> Text and item location entries
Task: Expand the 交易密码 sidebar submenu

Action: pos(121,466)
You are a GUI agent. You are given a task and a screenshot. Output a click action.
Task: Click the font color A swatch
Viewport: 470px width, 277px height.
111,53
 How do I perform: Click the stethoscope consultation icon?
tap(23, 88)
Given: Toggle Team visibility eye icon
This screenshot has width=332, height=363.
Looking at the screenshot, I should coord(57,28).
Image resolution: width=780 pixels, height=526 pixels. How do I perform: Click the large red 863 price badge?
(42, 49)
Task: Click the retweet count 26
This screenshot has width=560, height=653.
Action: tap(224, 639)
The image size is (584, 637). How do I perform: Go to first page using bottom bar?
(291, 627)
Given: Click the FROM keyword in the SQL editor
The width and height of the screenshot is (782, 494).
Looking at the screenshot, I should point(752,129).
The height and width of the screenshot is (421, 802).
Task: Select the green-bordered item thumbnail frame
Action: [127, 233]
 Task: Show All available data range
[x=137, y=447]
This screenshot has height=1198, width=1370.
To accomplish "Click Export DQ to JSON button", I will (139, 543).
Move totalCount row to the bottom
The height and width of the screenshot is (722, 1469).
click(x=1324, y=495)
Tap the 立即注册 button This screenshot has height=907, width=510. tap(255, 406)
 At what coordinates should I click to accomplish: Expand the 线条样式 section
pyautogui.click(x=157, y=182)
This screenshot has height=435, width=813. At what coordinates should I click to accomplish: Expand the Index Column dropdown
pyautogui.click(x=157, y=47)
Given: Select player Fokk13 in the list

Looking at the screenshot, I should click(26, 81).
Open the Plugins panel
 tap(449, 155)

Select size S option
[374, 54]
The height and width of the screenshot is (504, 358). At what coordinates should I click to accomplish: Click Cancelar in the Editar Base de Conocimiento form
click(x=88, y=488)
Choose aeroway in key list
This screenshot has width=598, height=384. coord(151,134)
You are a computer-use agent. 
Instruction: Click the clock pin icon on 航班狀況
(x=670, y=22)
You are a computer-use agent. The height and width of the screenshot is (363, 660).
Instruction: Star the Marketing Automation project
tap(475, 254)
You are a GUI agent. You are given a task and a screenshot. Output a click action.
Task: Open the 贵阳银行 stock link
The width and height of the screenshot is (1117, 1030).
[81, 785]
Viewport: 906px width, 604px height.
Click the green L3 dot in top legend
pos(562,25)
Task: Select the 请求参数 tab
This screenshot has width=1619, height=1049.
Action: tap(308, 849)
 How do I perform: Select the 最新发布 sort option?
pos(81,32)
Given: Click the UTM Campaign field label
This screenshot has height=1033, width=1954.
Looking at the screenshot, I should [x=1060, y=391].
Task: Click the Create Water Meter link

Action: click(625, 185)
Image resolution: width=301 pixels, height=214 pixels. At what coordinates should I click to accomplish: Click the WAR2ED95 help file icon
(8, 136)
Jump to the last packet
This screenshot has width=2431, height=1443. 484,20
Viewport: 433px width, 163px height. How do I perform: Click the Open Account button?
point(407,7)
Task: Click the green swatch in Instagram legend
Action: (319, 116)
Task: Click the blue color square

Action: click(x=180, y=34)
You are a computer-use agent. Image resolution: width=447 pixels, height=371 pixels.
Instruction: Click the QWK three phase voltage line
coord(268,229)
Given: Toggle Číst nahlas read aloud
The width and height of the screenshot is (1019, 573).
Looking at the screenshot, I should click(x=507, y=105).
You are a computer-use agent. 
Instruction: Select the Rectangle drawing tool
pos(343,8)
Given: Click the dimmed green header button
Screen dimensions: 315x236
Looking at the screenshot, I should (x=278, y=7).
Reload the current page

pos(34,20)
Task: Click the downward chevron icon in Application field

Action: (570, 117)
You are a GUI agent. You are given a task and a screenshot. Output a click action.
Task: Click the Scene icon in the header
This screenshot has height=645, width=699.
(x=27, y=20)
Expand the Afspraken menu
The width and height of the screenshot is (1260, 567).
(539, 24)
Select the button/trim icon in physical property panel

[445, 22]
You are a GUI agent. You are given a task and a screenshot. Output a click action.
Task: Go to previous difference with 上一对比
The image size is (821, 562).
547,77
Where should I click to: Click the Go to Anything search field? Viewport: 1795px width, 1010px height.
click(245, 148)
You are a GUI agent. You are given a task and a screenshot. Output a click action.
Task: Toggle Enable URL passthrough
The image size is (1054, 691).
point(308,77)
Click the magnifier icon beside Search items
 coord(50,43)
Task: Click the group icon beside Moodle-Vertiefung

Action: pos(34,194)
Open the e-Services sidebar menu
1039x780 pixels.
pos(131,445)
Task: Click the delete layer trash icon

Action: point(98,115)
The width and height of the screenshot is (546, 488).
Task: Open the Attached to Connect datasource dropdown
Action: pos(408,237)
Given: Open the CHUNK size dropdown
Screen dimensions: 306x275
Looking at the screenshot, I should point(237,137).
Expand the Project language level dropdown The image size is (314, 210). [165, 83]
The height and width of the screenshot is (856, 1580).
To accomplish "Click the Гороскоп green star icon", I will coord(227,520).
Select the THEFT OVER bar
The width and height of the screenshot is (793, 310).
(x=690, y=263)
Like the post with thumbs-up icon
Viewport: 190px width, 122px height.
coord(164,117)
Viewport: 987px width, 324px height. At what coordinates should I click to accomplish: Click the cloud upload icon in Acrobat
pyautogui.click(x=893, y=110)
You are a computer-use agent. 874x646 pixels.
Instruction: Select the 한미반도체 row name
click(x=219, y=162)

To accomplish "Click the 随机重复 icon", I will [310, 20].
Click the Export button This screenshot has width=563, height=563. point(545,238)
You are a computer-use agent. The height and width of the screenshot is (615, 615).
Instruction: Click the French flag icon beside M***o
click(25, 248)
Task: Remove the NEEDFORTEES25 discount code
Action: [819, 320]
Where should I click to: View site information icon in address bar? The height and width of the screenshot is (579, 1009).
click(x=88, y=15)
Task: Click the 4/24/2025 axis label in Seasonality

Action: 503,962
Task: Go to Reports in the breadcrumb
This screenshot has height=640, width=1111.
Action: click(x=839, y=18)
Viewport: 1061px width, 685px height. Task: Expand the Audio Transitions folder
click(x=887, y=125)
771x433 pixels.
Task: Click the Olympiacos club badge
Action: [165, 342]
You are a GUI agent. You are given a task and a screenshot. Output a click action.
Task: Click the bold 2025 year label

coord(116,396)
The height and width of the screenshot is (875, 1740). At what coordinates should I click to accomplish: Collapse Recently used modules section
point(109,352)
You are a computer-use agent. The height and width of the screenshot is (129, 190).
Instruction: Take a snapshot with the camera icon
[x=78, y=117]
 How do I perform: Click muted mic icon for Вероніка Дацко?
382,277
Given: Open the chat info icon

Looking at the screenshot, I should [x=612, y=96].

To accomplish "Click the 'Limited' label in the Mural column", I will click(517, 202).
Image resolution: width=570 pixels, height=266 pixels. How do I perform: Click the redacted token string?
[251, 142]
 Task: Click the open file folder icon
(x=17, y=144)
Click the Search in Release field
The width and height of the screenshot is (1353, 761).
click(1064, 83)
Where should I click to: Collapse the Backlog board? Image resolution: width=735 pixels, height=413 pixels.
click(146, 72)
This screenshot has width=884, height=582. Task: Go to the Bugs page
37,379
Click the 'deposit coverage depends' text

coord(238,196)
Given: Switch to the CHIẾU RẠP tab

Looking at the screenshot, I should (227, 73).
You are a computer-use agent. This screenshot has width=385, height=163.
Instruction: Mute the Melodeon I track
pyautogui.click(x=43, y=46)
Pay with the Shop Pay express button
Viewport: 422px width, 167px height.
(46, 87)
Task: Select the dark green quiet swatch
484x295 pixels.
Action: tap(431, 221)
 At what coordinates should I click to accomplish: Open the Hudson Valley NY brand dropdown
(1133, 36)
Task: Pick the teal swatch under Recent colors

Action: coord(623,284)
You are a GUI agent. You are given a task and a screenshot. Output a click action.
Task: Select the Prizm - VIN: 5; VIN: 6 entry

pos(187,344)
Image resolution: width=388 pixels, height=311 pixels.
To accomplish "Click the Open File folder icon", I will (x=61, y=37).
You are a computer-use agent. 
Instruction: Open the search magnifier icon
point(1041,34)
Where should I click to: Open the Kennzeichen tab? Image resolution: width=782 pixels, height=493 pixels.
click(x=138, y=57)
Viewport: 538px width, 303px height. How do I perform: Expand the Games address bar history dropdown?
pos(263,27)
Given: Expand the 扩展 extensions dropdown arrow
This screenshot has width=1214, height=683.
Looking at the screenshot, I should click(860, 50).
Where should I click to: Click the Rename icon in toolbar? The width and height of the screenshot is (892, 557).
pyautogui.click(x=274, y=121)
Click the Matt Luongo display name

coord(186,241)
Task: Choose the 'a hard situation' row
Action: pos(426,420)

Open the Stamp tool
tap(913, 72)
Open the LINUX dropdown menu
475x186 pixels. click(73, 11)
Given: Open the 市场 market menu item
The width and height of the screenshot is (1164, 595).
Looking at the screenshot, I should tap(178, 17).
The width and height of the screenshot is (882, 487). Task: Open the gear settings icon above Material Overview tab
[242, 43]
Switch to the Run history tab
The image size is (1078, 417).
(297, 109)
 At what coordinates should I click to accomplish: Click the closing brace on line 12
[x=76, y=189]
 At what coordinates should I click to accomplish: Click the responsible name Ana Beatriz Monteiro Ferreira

> GIVEN EXERCISE
Copy the records word for word, from the line with "Image resolution: width=301" to the line with "Action: click(x=180, y=34)".

> COMPLETED EXERCISE
Image resolution: width=301 pixels, height=214 pixels. At what coordinates should I click to accomplish: Click the WAR2ED95 help file icon
(8, 136)
Jump to the last packet
This screenshot has width=2431, height=1443. 484,20
Viewport: 433px width, 163px height. How do I perform: Click the Open Account button?
point(407,7)
Task: Click the green swatch in Instagram legend
Action: (319, 116)
Task: Click the blue color square

Action: click(x=180, y=34)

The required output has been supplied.